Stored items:
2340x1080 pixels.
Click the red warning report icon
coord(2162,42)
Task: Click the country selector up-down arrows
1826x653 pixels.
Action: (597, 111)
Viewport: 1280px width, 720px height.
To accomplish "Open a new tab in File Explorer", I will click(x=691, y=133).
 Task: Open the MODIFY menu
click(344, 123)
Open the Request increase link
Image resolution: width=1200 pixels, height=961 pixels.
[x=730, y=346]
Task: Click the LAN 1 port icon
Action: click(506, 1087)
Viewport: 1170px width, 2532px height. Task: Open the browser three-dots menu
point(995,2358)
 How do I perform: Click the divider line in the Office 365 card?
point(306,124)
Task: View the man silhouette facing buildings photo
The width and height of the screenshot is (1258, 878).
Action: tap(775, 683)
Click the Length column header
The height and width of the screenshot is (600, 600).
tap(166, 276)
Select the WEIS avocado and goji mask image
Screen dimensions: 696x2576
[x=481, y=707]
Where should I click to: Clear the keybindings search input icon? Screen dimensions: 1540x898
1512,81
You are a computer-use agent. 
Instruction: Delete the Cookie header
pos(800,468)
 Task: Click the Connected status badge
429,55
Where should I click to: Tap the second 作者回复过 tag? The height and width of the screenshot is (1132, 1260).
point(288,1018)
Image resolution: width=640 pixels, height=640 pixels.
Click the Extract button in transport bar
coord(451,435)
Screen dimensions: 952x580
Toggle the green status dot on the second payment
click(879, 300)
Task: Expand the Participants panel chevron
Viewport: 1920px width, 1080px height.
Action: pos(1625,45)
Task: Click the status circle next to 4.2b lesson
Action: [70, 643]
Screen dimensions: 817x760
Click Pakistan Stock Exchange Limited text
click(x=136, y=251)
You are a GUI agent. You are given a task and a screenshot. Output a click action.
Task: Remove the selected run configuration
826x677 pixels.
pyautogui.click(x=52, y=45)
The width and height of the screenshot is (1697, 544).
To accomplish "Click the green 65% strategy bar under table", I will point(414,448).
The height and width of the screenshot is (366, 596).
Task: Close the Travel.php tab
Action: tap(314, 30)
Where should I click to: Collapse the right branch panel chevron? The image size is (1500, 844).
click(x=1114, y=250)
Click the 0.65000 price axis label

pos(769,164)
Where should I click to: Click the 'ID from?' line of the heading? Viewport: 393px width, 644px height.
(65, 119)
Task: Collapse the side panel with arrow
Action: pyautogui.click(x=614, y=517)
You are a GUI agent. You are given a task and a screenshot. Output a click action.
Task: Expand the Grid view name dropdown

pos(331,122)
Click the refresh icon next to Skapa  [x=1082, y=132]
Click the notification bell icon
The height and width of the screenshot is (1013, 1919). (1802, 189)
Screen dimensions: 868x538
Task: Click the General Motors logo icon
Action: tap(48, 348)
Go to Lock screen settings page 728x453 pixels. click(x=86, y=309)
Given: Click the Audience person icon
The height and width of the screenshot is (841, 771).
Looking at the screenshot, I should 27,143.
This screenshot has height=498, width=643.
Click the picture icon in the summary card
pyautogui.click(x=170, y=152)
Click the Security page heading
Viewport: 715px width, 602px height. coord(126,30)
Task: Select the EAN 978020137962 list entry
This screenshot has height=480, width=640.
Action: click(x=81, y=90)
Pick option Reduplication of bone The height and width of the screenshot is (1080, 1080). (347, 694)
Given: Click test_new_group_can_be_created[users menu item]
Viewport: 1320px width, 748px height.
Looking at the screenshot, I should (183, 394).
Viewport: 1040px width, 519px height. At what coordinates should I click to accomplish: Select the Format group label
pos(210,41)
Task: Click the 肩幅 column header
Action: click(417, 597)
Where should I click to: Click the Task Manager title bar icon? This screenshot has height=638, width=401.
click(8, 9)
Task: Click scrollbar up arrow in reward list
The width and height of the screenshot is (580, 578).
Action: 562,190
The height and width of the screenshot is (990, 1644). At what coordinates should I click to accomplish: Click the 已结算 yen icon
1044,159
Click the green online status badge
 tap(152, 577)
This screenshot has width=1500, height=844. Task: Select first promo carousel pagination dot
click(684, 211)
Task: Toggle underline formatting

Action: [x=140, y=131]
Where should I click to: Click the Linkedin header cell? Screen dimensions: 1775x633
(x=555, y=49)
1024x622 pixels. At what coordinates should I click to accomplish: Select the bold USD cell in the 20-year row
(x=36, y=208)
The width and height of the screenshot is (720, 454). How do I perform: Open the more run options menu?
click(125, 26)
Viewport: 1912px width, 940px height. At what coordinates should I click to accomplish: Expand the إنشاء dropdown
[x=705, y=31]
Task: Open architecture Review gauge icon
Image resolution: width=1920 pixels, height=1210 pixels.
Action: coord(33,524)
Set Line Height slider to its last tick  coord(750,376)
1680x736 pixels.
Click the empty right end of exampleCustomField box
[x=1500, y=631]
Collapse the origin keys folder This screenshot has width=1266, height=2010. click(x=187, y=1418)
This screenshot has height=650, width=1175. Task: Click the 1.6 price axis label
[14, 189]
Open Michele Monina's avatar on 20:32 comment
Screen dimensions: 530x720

Exercise description
Please go through the data above and copy every line that has the word "list".

Finished exercise
Task: Select the EAN 978020137962 list entry
Task: Click scrollbar up arrow in reward list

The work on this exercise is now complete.